What you should do: Copy out the records below word for word, from the line that contains "Click the package" through the end of the records, including both that first line and the last line.

Stored dataset items
━━━━━━━━
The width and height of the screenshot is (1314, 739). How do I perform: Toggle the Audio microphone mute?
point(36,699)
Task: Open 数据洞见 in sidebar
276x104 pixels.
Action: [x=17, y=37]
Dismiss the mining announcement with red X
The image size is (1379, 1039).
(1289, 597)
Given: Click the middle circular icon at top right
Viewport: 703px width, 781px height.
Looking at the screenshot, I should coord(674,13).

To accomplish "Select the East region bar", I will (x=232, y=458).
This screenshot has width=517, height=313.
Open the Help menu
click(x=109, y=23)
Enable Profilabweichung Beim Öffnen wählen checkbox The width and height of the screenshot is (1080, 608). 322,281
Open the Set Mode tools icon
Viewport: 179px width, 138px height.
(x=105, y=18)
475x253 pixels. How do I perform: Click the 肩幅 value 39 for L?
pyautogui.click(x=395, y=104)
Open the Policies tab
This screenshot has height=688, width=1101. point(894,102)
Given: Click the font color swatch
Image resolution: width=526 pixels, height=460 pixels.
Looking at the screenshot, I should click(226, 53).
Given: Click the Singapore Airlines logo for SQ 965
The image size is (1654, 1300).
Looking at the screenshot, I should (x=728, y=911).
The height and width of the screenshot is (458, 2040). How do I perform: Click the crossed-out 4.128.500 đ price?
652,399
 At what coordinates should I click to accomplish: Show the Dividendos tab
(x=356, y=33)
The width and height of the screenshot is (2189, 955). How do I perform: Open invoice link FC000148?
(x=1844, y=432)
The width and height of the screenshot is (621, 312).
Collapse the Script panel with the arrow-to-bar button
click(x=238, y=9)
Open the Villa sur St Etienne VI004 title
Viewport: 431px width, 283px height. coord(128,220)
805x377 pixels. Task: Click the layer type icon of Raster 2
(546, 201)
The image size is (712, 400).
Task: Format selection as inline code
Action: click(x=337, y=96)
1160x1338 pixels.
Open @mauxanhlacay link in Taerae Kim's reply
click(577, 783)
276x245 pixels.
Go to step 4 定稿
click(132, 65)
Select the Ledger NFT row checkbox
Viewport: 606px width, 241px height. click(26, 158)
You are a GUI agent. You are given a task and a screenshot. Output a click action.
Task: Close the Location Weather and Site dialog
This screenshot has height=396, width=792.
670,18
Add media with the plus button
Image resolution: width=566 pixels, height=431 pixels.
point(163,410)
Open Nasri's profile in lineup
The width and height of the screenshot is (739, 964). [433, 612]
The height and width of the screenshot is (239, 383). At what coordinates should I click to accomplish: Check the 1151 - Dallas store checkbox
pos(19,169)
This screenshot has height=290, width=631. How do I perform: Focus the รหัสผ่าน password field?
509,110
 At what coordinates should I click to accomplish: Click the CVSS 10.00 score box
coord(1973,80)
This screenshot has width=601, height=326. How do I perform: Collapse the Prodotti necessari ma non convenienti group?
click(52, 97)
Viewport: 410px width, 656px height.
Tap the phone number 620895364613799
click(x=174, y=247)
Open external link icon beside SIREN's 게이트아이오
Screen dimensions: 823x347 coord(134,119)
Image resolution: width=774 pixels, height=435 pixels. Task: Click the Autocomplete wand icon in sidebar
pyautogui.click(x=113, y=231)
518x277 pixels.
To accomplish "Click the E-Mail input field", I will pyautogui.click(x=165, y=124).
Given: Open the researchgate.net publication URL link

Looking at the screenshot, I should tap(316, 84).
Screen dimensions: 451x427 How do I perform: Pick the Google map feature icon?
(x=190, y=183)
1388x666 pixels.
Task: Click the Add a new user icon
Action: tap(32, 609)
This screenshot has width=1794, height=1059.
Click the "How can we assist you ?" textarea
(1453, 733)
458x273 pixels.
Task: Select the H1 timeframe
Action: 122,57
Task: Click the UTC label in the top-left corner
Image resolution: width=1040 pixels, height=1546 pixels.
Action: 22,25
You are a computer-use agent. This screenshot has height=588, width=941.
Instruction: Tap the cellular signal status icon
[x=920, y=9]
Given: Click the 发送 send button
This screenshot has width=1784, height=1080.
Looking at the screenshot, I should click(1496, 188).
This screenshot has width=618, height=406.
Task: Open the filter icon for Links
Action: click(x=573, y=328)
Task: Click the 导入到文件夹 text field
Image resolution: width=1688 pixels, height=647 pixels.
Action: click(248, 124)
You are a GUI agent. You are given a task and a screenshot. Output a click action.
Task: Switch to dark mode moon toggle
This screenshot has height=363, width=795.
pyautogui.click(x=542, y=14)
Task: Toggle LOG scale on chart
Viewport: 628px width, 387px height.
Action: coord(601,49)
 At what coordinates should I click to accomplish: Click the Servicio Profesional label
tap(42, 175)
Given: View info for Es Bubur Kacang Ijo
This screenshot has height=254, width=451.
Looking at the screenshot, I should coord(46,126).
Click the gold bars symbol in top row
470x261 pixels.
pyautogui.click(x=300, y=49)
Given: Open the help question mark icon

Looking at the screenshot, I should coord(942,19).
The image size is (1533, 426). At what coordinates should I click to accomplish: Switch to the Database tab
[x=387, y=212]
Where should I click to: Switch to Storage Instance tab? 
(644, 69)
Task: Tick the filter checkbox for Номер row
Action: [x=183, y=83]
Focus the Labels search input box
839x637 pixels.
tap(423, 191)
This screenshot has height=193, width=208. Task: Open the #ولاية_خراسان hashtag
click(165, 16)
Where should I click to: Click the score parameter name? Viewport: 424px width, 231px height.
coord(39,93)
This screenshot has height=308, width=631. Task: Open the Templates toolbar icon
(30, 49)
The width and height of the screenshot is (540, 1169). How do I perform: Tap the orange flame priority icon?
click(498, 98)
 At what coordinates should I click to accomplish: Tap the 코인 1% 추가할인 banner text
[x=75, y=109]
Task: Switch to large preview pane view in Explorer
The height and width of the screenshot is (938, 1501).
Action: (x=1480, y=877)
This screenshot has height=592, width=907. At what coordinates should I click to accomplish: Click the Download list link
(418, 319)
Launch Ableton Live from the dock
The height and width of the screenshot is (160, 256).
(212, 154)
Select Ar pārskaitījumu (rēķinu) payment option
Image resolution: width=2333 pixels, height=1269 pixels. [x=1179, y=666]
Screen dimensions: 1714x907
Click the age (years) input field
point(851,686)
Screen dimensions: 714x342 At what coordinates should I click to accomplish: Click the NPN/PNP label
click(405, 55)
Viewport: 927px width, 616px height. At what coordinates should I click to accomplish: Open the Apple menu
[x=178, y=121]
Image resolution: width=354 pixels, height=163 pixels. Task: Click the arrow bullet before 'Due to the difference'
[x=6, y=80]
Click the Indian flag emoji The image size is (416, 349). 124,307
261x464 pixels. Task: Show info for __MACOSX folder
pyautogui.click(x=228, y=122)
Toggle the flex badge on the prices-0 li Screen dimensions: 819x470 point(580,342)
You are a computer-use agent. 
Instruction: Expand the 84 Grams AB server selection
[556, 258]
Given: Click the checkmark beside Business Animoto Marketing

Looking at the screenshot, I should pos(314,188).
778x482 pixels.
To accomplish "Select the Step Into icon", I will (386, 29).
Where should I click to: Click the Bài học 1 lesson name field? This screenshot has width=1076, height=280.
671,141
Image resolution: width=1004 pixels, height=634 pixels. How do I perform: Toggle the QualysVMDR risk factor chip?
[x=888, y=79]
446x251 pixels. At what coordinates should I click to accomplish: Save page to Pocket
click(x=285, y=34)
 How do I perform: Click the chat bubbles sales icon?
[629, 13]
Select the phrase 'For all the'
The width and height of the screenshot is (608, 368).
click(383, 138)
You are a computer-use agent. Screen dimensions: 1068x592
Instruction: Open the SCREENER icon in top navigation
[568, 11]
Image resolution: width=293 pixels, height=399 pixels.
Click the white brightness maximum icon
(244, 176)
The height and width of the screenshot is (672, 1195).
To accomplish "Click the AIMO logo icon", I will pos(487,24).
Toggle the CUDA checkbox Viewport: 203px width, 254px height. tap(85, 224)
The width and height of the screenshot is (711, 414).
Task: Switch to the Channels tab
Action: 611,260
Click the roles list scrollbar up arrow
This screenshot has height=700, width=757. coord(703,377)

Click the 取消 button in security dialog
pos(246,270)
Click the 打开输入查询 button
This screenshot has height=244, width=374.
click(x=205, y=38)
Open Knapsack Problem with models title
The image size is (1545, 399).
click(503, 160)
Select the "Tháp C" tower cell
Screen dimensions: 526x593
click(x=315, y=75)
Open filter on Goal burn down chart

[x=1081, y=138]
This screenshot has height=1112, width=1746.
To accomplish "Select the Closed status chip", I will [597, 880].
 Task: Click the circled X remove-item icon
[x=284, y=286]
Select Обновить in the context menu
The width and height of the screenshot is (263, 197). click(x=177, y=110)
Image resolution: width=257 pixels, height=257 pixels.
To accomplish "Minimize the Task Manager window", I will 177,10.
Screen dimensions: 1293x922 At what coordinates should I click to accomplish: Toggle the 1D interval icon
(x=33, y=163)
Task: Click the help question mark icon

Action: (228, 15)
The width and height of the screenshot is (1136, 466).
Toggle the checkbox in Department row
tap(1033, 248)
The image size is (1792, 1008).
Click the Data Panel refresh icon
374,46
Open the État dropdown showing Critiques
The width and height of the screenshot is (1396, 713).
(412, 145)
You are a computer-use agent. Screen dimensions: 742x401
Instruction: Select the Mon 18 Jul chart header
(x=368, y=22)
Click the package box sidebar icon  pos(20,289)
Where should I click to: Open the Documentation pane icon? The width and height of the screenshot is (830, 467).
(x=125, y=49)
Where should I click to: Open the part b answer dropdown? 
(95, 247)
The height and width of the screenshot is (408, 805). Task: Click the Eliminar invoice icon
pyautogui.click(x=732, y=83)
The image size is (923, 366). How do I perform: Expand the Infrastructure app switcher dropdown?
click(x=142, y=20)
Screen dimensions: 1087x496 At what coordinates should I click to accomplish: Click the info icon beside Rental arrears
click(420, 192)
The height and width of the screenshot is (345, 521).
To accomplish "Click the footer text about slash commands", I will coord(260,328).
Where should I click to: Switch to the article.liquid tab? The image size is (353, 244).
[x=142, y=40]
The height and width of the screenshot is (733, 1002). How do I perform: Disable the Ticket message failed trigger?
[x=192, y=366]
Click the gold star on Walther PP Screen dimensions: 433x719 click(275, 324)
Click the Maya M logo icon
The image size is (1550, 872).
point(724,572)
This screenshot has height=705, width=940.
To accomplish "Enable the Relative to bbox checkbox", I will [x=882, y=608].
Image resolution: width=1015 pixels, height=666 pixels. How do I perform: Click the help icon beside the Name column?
━━━━━━━━
Exercise output:
Click the package box sidebar icon  pos(20,289)
Where should I click to: Open the Documentation pane icon? The width and height of the screenshot is (830, 467).
(x=125, y=49)
Where should I click to: Open the part b answer dropdown? 
(95, 247)
The height and width of the screenshot is (408, 805). Task: Click the Eliminar invoice icon
pyautogui.click(x=732, y=83)
The image size is (923, 366). How do I perform: Expand the Infrastructure app switcher dropdown?
click(x=142, y=20)
Screen dimensions: 1087x496 At what coordinates should I click to accomplish: Click the info icon beside Rental arrears
click(420, 192)
The height and width of the screenshot is (345, 521).
To accomplish "Click the footer text about slash commands", I will coord(260,328).
Where should I click to: Switch to the article.liquid tab? The image size is (353, 244).
[x=142, y=40]
The height and width of the screenshot is (733, 1002). How do I perform: Disable the Ticket message failed trigger?
[x=192, y=366]
Click the gold star on Walther PP Screen dimensions: 433x719 click(275, 324)
Click the Maya M logo icon
The image size is (1550, 872).
point(724,572)
This screenshot has height=705, width=940.
To accomplish "Enable the Relative to bbox checkbox", I will [x=882, y=608].
Image resolution: width=1015 pixels, height=666 pixels. How do I perform: Click the help icon beside the Name column?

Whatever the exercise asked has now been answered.